BRIEF: Retype each entry. Leave every word as it is.

□ □ □ □ □

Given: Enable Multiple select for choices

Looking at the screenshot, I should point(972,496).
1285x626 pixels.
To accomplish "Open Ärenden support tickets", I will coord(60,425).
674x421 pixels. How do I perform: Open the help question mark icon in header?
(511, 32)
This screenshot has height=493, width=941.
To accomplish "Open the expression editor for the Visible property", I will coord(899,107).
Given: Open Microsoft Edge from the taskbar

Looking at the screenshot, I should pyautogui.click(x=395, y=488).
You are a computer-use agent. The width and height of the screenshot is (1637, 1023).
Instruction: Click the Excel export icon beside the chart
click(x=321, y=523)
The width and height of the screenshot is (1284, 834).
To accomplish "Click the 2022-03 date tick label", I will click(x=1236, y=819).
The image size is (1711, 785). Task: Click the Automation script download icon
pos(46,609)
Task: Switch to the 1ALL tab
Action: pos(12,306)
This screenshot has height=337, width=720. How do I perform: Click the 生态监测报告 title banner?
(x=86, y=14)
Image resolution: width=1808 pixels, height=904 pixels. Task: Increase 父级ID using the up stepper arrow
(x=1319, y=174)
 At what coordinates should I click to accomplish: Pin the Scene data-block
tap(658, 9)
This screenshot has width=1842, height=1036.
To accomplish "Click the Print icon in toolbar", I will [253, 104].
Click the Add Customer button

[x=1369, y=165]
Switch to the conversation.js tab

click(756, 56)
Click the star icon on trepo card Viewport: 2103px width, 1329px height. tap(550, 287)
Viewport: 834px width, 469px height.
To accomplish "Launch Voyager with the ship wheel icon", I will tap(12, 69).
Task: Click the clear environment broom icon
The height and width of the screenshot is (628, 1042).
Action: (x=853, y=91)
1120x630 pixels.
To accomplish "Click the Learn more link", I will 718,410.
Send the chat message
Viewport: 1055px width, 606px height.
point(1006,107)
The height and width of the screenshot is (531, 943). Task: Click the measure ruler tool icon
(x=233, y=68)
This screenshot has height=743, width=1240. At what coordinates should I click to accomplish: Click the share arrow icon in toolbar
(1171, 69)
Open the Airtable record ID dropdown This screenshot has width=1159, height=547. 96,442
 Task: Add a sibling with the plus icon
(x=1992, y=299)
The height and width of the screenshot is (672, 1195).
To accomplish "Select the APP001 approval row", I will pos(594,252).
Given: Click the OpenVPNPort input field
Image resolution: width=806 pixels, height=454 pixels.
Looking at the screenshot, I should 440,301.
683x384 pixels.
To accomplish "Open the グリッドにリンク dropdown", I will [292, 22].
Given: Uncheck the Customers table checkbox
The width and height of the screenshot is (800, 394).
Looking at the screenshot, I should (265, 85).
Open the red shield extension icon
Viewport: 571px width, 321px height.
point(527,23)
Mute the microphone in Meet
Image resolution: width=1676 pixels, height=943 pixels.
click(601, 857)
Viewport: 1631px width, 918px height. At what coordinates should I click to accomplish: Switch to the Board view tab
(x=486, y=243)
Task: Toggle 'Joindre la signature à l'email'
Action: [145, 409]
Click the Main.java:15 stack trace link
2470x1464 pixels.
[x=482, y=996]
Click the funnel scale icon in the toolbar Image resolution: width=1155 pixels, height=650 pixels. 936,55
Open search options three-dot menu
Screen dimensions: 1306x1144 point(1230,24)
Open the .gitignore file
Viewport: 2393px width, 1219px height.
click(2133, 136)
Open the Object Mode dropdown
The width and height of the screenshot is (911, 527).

□ □ □ □ □

FINISHED EXERCISE:
Given: Enable Multiple select for choices

Looking at the screenshot, I should point(972,496).
1285x626 pixels.
To accomplish "Open Ärenden support tickets", I will coord(60,425).
674x421 pixels. How do I perform: Open the help question mark icon in header?
(511, 32)
This screenshot has height=493, width=941.
To accomplish "Open the expression editor for the Visible property", I will coord(899,107).
Given: Open Microsoft Edge from the taskbar

Looking at the screenshot, I should pyautogui.click(x=395, y=488).
You are a computer-use agent. The width and height of the screenshot is (1637, 1023).
Instruction: Click the Excel export icon beside the chart
click(x=321, y=523)
The width and height of the screenshot is (1284, 834).
To accomplish "Click the 2022-03 date tick label", I will click(x=1236, y=819).
The image size is (1711, 785). Task: Click the Automation script download icon
pos(46,609)
Task: Switch to the 1ALL tab
Action: pos(12,306)
This screenshot has height=337, width=720. How do I perform: Click the 生态监测报告 title banner?
(x=86, y=14)
Image resolution: width=1808 pixels, height=904 pixels. Task: Increase 父级ID using the up stepper arrow
(x=1319, y=174)
 At what coordinates should I click to accomplish: Pin the Scene data-block
tap(658, 9)
This screenshot has width=1842, height=1036.
To accomplish "Click the Print icon in toolbar", I will [253, 104].
Click the Add Customer button

[x=1369, y=165]
Switch to the conversation.js tab

click(756, 56)
Click the star icon on trepo card Viewport: 2103px width, 1329px height. tap(550, 287)
Viewport: 834px width, 469px height.
To accomplish "Launch Voyager with the ship wheel icon", I will tap(12, 69).
Task: Click the clear environment broom icon
The height and width of the screenshot is (628, 1042).
Action: (x=853, y=91)
1120x630 pixels.
To accomplish "Click the Learn more link", I will 718,410.
Send the chat message
Viewport: 1055px width, 606px height.
point(1006,107)
The height and width of the screenshot is (531, 943). Task: Click the measure ruler tool icon
(x=233, y=68)
This screenshot has height=743, width=1240. At what coordinates should I click to accomplish: Click the share arrow icon in toolbar
(1171, 69)
Open the Airtable record ID dropdown This screenshot has width=1159, height=547. 96,442
 Task: Add a sibling with the plus icon
(x=1992, y=299)
The height and width of the screenshot is (672, 1195).
To accomplish "Select the APP001 approval row", I will pos(594,252).
Given: Click the OpenVPNPort input field
Image resolution: width=806 pixels, height=454 pixels.
Looking at the screenshot, I should 440,301.
683x384 pixels.
To accomplish "Open the グリッドにリンク dropdown", I will [292, 22].
Given: Uncheck the Customers table checkbox
The width and height of the screenshot is (800, 394).
Looking at the screenshot, I should (265, 85).
Open the red shield extension icon
Viewport: 571px width, 321px height.
point(527,23)
Mute the microphone in Meet
Image resolution: width=1676 pixels, height=943 pixels.
click(601, 857)
Viewport: 1631px width, 918px height. At what coordinates should I click to accomplish: Switch to the Board view tab
(x=486, y=243)
Task: Toggle 'Joindre la signature à l'email'
Action: [145, 409]
Click the Main.java:15 stack trace link
2470x1464 pixels.
[x=482, y=996]
Click the funnel scale icon in the toolbar Image resolution: width=1155 pixels, height=650 pixels. 936,55
Open search options three-dot menu
Screen dimensions: 1306x1144 point(1230,24)
Open the .gitignore file
Viewport: 2393px width, 1219px height.
click(2133, 136)
Open the Object Mode dropdown
The width and height of the screenshot is (911, 527).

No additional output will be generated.